Wearables like activity trackers often see a rapid decline in use following a “new gadget” honeymoon period. However, users who are connected to others have a much greater likelihood for sustained use (e.g., Fitbit “challenges”) so the social aspect is a key enabler. Our early experience has found a high compliance rate with wearables use in clinical trials. But the form factor must be conducive to sustained passive use (i.e., don’t need to change the battery every couple of days).
Q2: In our own experience with the MOVE-2014 diabetes trial, participants without their own smartphone were, in most cases, eager to learn about the smartphone experience. Smartphones have become essential lifestyle accessories and those with older-version mobile phones, e.g., flip phones, can be very self-conscious. We have worked with trial sponsors that have successfully offered smart devices as compensation for participation – IRBs and Ethics Committees appear to understand the appeal of this quid pro quo arrangement.
Q3: “Without being an inconvenience” is a fine line, and different between individuals and even at different times for the same individual. And it’s not a new challenge either. For years, the industry has struggled with the desire to capture more patient-reported outcomes with the recognition that completing a lengthy survey every day is a real burden. How much is too much? Wearables and other biosensors that collect data passively can also be perceived as an inconvenience but people are far more likely to contribute via a method that does not require significant “mind share” – most wearables fit this profile perfectly.
Also, if the device has a “cool factor” in terms of design, style and/or experience, people will actually look forward to its use, especially in public.
Q4: There are a few kinds of information patients would like to receive. First and foremost, patients would like to receive the health data they share with the study (“their data”). Secondly, patients would like to receive some level of context; for example,how they compare to peers. This may not be health data, but could be other trial metrics like compliance rates, completed procedures, etc. The concept of gamification is highly relevant here.

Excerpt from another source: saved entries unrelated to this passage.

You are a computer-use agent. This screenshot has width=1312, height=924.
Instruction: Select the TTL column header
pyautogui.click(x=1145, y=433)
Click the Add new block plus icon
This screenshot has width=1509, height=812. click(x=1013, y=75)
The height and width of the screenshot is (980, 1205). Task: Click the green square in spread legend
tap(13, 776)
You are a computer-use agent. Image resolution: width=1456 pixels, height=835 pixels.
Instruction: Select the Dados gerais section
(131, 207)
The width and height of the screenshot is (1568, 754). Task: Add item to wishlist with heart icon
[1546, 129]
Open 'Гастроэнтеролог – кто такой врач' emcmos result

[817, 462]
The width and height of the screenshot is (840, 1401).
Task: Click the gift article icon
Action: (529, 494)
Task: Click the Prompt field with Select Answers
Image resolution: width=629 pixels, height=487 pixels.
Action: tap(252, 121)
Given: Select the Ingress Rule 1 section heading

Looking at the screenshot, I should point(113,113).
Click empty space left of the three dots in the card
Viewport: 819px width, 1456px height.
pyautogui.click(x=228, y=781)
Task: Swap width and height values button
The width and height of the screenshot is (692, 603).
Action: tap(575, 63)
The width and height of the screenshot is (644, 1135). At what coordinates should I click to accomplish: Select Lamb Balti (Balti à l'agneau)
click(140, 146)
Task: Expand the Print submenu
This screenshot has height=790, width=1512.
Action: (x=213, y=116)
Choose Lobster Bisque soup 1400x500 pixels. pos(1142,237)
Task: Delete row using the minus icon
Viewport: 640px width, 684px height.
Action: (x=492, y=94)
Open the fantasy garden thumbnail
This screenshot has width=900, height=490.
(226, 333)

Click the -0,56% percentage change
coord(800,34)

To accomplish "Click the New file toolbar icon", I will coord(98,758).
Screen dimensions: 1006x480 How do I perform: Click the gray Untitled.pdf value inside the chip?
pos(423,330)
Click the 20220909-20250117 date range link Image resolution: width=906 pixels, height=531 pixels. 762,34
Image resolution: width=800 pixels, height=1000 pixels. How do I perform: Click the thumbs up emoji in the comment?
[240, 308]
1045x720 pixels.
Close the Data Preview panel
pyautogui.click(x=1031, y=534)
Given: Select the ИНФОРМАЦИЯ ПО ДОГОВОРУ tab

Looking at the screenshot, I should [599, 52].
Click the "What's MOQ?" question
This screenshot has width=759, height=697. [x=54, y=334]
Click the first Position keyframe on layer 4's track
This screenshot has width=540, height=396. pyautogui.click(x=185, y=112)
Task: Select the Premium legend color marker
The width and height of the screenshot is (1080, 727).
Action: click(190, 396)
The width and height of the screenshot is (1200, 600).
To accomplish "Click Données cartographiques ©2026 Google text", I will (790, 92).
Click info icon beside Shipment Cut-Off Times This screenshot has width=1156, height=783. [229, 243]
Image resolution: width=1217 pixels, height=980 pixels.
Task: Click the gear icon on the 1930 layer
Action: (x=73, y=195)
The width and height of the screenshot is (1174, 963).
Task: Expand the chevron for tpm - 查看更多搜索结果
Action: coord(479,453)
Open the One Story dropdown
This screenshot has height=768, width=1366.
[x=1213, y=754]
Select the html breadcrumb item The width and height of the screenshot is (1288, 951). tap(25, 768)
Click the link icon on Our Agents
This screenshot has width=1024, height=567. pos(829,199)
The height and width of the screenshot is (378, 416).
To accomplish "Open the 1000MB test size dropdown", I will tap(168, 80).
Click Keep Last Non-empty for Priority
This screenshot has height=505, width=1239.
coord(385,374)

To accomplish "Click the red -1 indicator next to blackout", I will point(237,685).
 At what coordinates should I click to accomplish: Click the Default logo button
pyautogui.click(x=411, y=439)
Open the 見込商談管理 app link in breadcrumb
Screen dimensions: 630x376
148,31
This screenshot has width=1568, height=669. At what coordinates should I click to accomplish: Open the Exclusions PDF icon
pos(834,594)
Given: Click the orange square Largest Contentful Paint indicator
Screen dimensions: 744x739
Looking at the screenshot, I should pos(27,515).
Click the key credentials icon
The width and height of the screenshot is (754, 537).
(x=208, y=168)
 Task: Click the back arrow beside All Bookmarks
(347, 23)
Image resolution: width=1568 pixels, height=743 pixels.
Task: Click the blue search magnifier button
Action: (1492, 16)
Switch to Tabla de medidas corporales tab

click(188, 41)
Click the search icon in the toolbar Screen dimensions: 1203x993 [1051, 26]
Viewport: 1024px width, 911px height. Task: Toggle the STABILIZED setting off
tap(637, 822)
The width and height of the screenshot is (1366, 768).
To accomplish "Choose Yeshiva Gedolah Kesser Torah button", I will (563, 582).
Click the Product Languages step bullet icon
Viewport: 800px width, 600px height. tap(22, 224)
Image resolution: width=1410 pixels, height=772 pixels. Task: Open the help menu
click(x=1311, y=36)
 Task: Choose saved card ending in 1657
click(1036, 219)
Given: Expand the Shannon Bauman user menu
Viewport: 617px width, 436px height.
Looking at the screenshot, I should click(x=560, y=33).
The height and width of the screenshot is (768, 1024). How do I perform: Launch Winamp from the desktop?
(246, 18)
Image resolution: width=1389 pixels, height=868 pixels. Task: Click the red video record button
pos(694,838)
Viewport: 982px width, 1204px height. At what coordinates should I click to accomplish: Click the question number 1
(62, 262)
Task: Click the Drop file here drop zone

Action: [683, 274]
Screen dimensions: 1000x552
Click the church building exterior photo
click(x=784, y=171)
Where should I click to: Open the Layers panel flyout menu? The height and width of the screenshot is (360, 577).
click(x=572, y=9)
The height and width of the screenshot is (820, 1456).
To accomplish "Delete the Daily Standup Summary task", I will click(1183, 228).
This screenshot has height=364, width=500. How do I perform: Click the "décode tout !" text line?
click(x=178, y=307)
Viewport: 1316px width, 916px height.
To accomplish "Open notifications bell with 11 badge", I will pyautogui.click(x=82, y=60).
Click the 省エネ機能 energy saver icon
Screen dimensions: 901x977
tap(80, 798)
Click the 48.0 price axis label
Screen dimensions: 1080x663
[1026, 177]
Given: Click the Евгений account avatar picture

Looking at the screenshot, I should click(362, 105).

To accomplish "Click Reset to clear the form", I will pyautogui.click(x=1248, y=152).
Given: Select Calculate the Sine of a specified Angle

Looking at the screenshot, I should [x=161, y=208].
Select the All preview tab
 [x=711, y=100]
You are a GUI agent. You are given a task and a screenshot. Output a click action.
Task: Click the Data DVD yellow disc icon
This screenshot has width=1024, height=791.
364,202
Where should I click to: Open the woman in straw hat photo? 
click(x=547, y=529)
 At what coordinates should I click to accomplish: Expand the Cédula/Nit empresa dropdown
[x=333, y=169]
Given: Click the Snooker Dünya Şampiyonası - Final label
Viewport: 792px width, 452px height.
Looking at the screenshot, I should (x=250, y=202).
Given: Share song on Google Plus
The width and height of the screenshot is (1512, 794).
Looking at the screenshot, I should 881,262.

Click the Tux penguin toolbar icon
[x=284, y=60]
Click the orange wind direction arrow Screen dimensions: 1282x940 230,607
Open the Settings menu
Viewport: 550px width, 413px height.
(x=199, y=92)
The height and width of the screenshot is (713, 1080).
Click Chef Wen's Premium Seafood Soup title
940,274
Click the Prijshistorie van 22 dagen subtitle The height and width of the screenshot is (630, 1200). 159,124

Finally, they would like to receive information about the results of the trial. They’re contributing considerable time and energy to the study so receiving some level of read-out seems like an obvious courtesy. A mobile app would enable results to be shared with participants in a continuous and unobtrusive way following the close of the study.
Q5: More than the specific device, the key to optimizing data collection is the mobile app. Apps allows for the capture of data via other devices, like a tablet for people with dexterity or visual impairments, or via a pocket device like an iPod Touch, or other devices like “phablets”, smart TVs, etc.
An app also allows for data collection while the patient is offline (synchronization happens once they are back in-range), reducing potential connectivity frustrations. Apps can also plug-in to other apps like social networks, therapeutic-area apps, etc. that may help generate additional clinical insights.
And according to analyst firm Gartner, 50% of all app interactions will be through wearable devices. Apps will remind patients about their participation requirements and help ensure a rewarding, but not overwhelming, experience.